# Frogs & Toads > Dart Frogs (Dendrobatidae) > General Discussion >  How do I keep my fruit flys alive??

## GREGCELLENT

Hey everyone. . I have been having some issues with keeping my flies alive..what are some systems thst work? yesterday there were hundreds of flies now there's only about 50 alive..the culture in the back is a new culture which also had about 100 flies they all died.

----------


## bill

How old are the cultures? They look all used up. 


Education is the most powerful weapon we can use to change the world ~ Nelson Mandela

----------


## GREGCELLENT

The one in the front is about 2 months and the one in the back has been growing for about 1 month..what am I supposed to do to keep the flies alive? I transferred some into a container with bananas but not sure if that's a good idea or not.

----------


## bill

you need to continually make new ones. they are only good for about a month, once they start producing. then all the food in the media is used up and the flies won't reproduce anymore. personally, i make 2 cultures every other week, so i never run out.. a lot depends on how many frogs you have and how often you feed them. some people make one per week, others need to make more.

----------


## Dale

My cultures usually last 4 to 6 weeks.
The culture I am currently using was started on Nov. 27.
I make 1 new culture of Hydei and 1 culture of melanos each week.

----------


## GREGCELLENT

I have 4 frogs and feed them every day/every other day depending on how much they eat when I feed them...each culture takes about 30 days to blossom ..is that correct? ..if grow a culture every month I would have an overload of flies...I wouldn't be able to feed them all to my frogs . Am I doing something wrong?

----------


## bill

You won't be overloaded. With 2 cultures. Start with making one per week. You use the running cultures to populate the new cultures. Remember to allow about 2 weeks for them to start really producing. And expect to toss them a month after that. This way it prevents you from having any mite issues. 
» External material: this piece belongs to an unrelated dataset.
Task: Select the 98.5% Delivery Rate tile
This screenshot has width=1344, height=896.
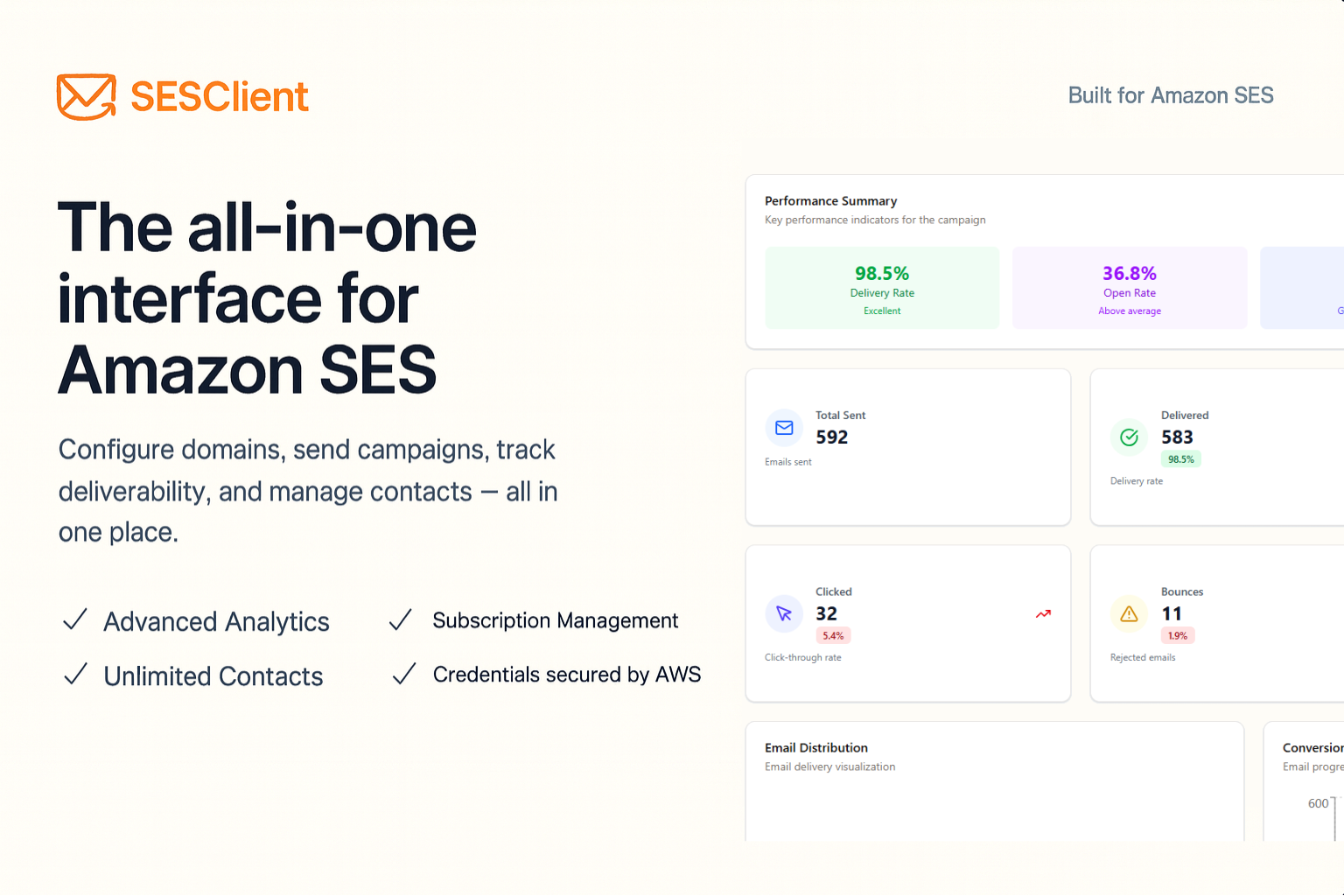Action: (882, 288)
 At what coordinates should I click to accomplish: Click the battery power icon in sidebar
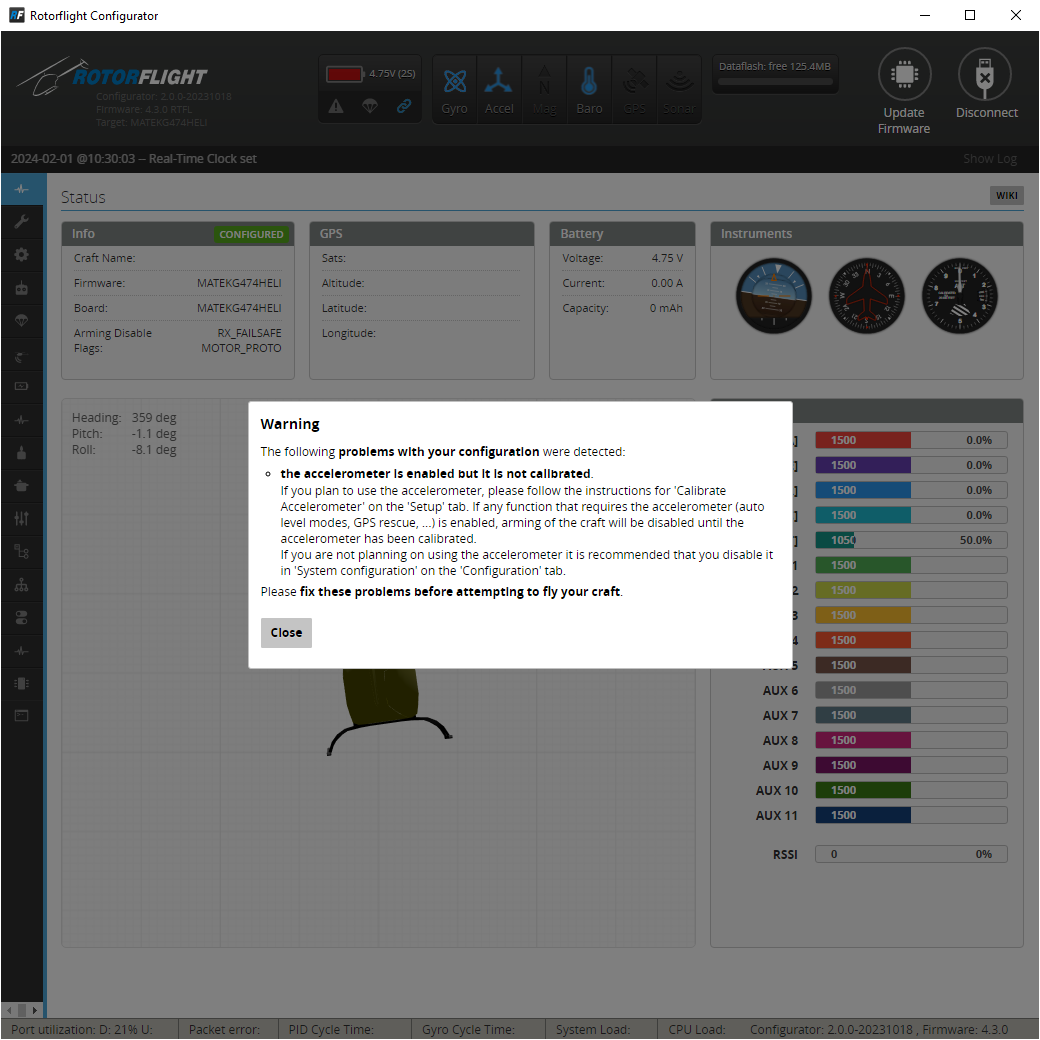tap(21, 386)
Education is the most powerful weapon we can use to change the world ~ Nelson Mandela

----------


## GREGCELLENT

Ok.. so it's not wasteful throwing away a culture that still has flies in it..the more important thing seems to be the time frame of the culture.  Is that correct?

----------


## bill

Yup. Once you get a system down, it pretty much regulates itself. The key is having that 2 week grace period for the culture to start producing. 3 weeks if temps are a bit cooler. 
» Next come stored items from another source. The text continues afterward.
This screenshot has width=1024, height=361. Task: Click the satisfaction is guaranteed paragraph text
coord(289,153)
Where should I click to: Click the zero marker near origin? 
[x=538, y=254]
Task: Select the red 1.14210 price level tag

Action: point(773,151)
Education is the most powerful weapon we can use to change the world ~ Nelson Mandela

----------


## GREGCELLENT

Ok thanks for all the advice. ..also I blended some banana and mixed it with some water and put that into an empty container and added flies...is that ok or am I risking a mite or mold issue

----------


## bill

you are definitely risking a mold issue. if you are in a jam, most petcos carry fruit flies. their are pricey ($10 for a small culture) but excellent in a pinch. 

where in NY are you located? there are tons of froggers in the NYC area you may be able to buy a culture off of.

----------


## GREGCELLENT

I'm in queens . Haven't found many places . There's one place I found repxotica in long island. It's about an hour drive from me.

----------


## bill

Repxotica is an excellent shop. hopefully one of the long island folk will correct me if i am wrong, but you should be able to get everything you need there, including a kit to make several cultures to last you a while. from there, you can either go back for more supplies or order online.

----------


## GREGCELLENT

Everything I have including my frogs are all from repxotica.  I think the place is great. Just the hour drive isn't as convenient as I would like but I don't think there's a place better than them anywhere closer

----------


## Vivariums In The Mist

We don't sell flys, but we have a ton of supplies, springtails, and plants in stock plus we are in Queens.
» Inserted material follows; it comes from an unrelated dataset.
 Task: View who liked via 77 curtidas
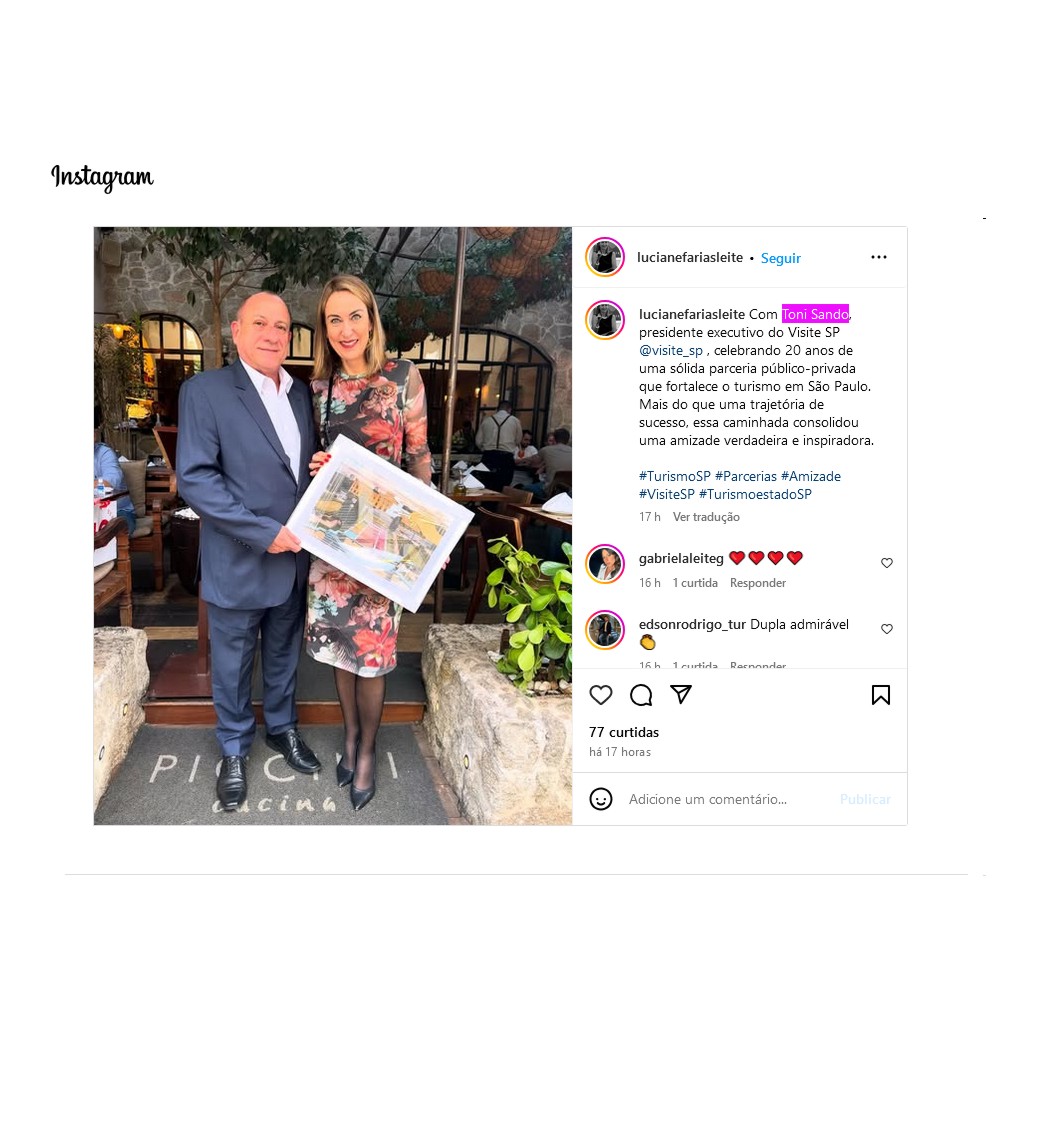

> Everything I have including my frogs are all from repxotica.  I think the place is great. Just the hour drive isn't as convenient as I would like but I don't think there's a place better than them anywhere closer

----------


## Lynn

Hi,
Right ! You will find ready made ( immediately available ) cultures at Repxotica on LI. 
You might call before you head there.

You will find all the supplies at Viv in the Mist. 

IMO , if you want to get a good start/ stock on flies  , may I suggest you place and order with NEHerp.
Purchase 2 or 3 cultures ( or more ? )  that are 'ready' . As soon as you get them ... make a few new cultures.
Keep in mind they may not ship because of the cold weather  :Frog Surprise: 

*What culture media are you using?*
I use Repashy - only - after trying every mix, including several home made recipes!
Keep in mind this is one area of PDF care you need to _'get right'_ .....  :Smile: ....and NOT skimp - as their food must be available.
Keep a strict schedule for making new cultures. ie weekly

In the winter / dryer  months , the cultures may dry out a little faster. You could try misting ( carefully) with distilled water.
Try adding a little additional water when you make them. Let the newly prepared culture cool completely  before adding the flies.
I prepare my cultures  one day and add the flies the next ( cover them ).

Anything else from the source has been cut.